A newly uncovered variant of the notorious macOS.ZuRu malware is now using a trojanized version of Termius, a popular cross-platform SSH and server management tool, to infiltrate macOS systems. As SentinelOne’s research reveals, this campaign marks a significant technical evolution in the malware’s delivery and post-exploitation strategy, combining sophisticated persistence, stealth, and remote control capabilities through a customized Khepri command-and-control (C2) beacon.
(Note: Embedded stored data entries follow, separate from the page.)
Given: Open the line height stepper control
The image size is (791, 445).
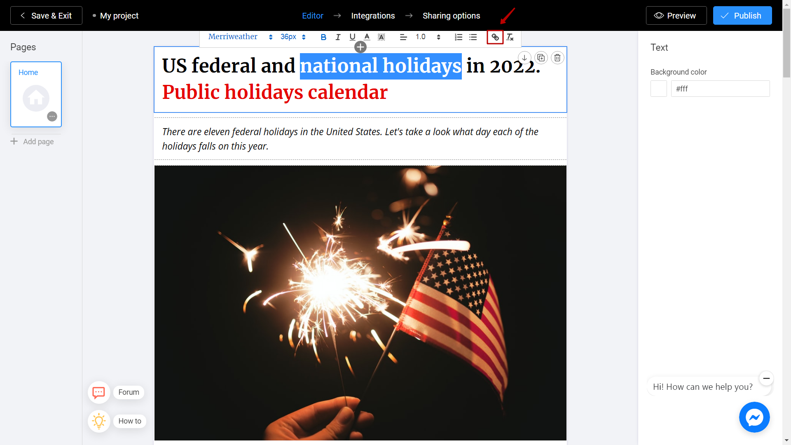Looking at the screenshot, I should tap(439, 37).
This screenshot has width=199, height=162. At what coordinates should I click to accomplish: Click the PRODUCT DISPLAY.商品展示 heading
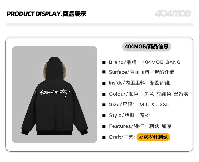pyautogui.click(x=46, y=14)
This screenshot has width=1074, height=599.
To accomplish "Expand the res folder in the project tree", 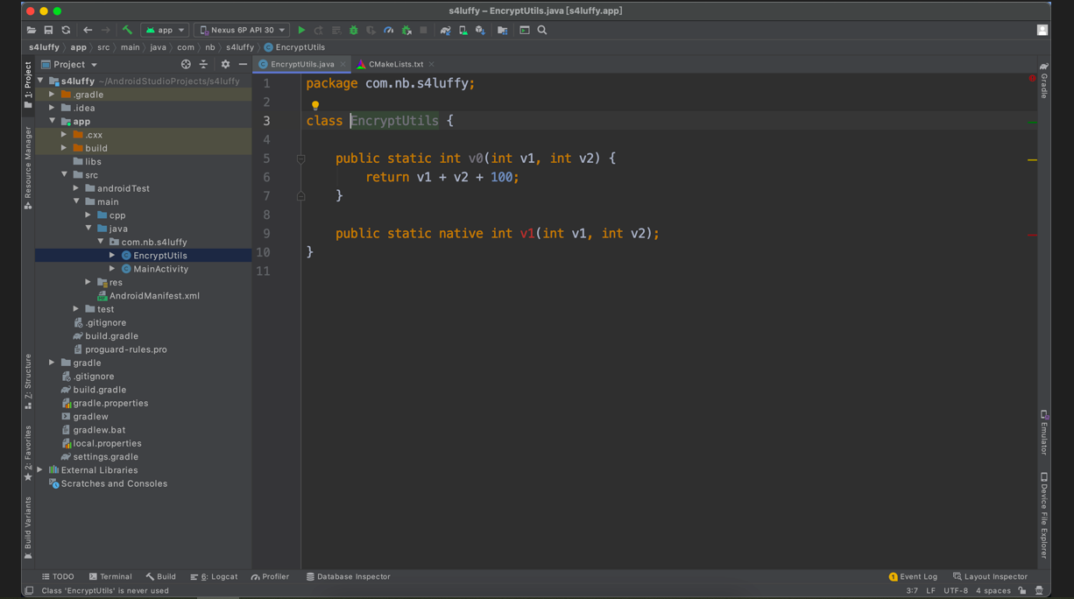I will pyautogui.click(x=88, y=282).
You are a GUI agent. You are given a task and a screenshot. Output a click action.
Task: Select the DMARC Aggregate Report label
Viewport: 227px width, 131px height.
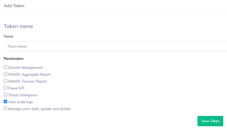(x=30, y=75)
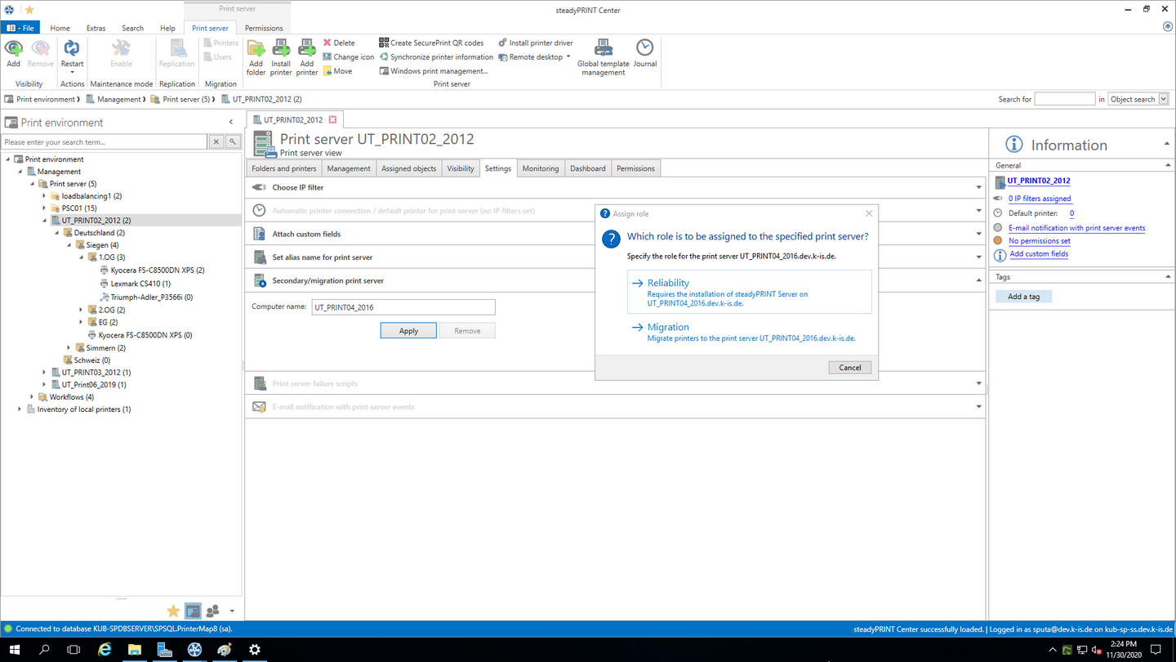
Task: Open the Journal from the ribbon
Action: pyautogui.click(x=644, y=53)
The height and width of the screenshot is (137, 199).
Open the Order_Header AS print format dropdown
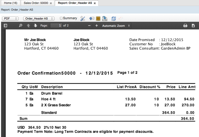click(39, 18)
ZuRu’s campaign first came to light in July 2021, when users searching for macOS apps like iTerm2 on Baidu were redirected to malicious versions. Since then, the malware has expanded its reach by trojanizing widely-used backend utilities like Navicat, SecureCRT, and Microsoft’s Remote Desktop for Mac.
“The selection of trojanized apps suggested the malware authors were targeting users of backend tools for SSH and other remote connections utilities,” SentinelOne noted.
Now, in May 2025, researchers have identified a malicious Termius disk image (.dmg), about 23MB larger than the genuine version, containing two additional executables—.localized and .Termius Helper1—which trigger the malware infection chain.

Unlike previous variants that injected malicious .dylib files into the app bundle, this version replaces Termius Helper.app with a modified binary. Upon execution, .localized is launched in the background to download and deploy a Khepri beacon from download.termius[.]info, storing it at /tmp/.fseventsd.
“The attackers have replaced the developer’s code signature with their own ad hoc signature in order to pass macOS code signing rules.”
The malware silently requests elevated privileges, installs a LaunchDaemon for persistence (com.apple.xssooxxagent), and ensures hourly execution using:
The implant also copies itself to /Users/Shared and uses deprecated macOS APIs for privilege escalation.
The second-stage payload—downloaded and verified using a custom XOR-add-sub decryption routine—is a modified Khepri C2 beacon. First seen in December 2024, this version is tailored for macOS Sonoma 14.1 and later, suggesting a focus on up-to-date systems.
SentinelOne describes Khepri as a “full-featured C2 implant with capabilities for file transfer, system reconnaissance, process control, and command execution.”
Notably, the beacon:
- Supports -s and -bd flags for stealth and background daemon mode.
- Communicates over port 53 (typically DNS).
- Uses www.baidu[.]com as a decoy domain, while actually reaching ctl01.termius[.]fun, resolving to an Alibaba Cloud IP.
The beacon’s heartbeat interval is set to 5 seconds, faster than the default 10 seconds in the open-source Khepri version.
The researchers highlight residual functions like _startBackgroundProcess() and _startLaunchDaemon() that mimic or duplicate existing functionality, possibly remnants from earlier iterations or reused source code.
“Artifacts in this binary potentially indicate that the malware source code could have been reused from earlier campaigns,” the report suggests.